§ **WHAT THE TASK REQUIRES**
An exact transcription of every record below is required, with the pictures left out.

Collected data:
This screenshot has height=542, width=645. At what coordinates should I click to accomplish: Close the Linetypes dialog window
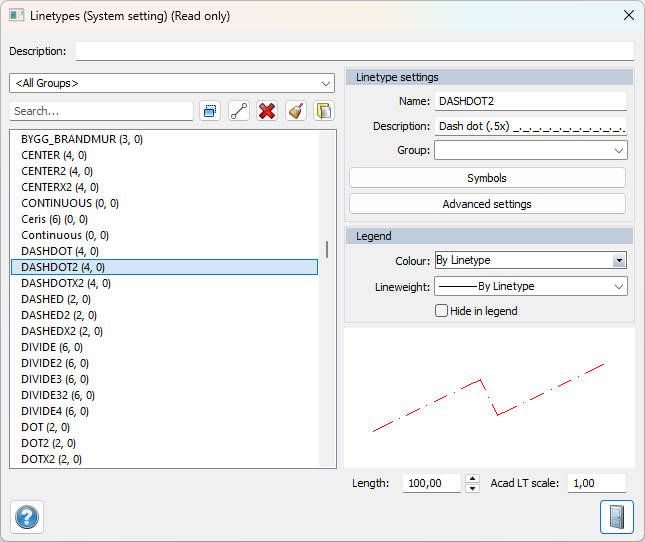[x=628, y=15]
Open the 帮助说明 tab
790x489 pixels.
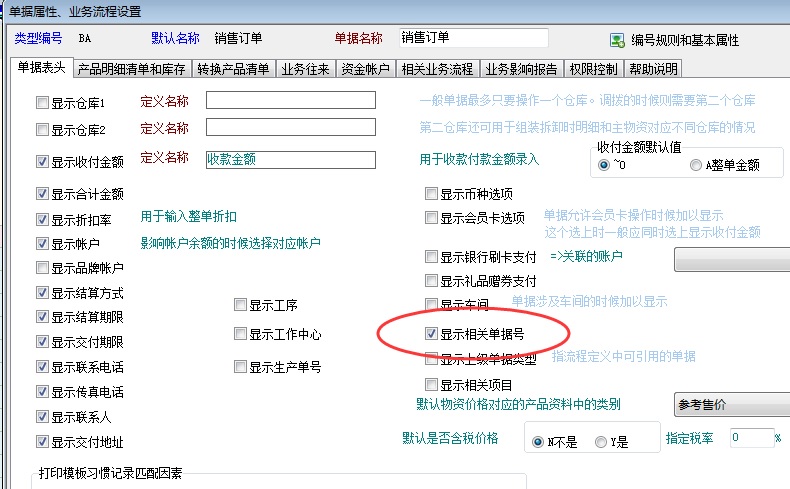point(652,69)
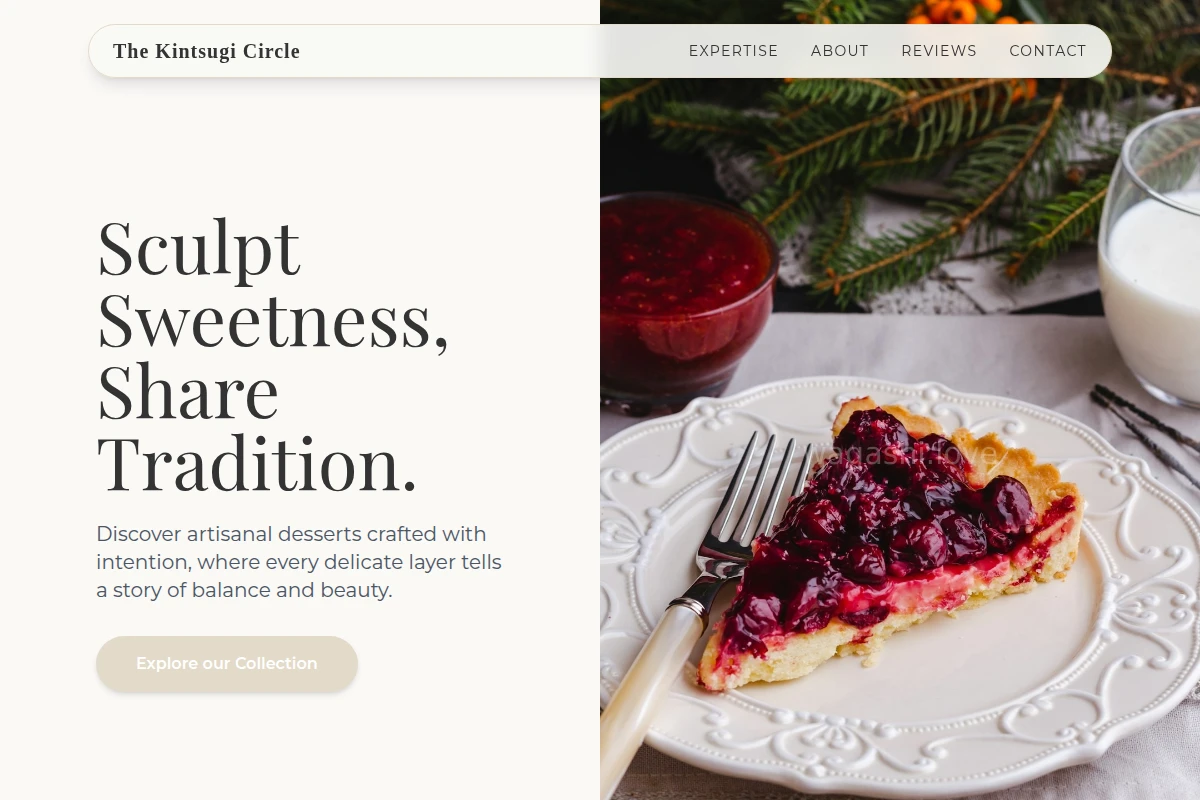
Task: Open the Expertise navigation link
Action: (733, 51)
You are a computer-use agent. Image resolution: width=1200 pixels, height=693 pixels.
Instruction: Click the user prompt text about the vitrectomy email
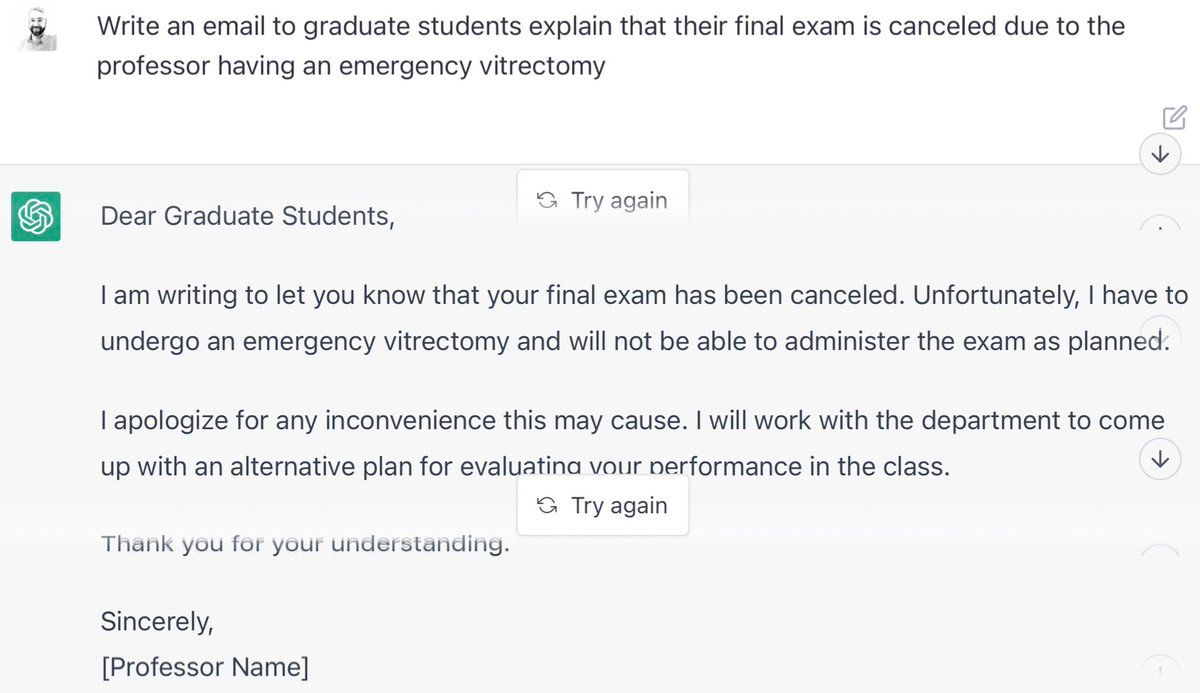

§ **TASK ANSWER**
This screenshot has height=542, width=645. At what coordinates should I click to accomplish: Close the Linetypes dialog window
[x=628, y=15]
Open the 帮助说明 tab
790x489 pixels.
point(652,69)
Task: Open the Expertise navigation link
Action: (733, 51)
You are a computer-use agent. Image resolution: width=1200 pixels, height=693 pixels.
Instruction: Click the user prompt text about the vitrectomy email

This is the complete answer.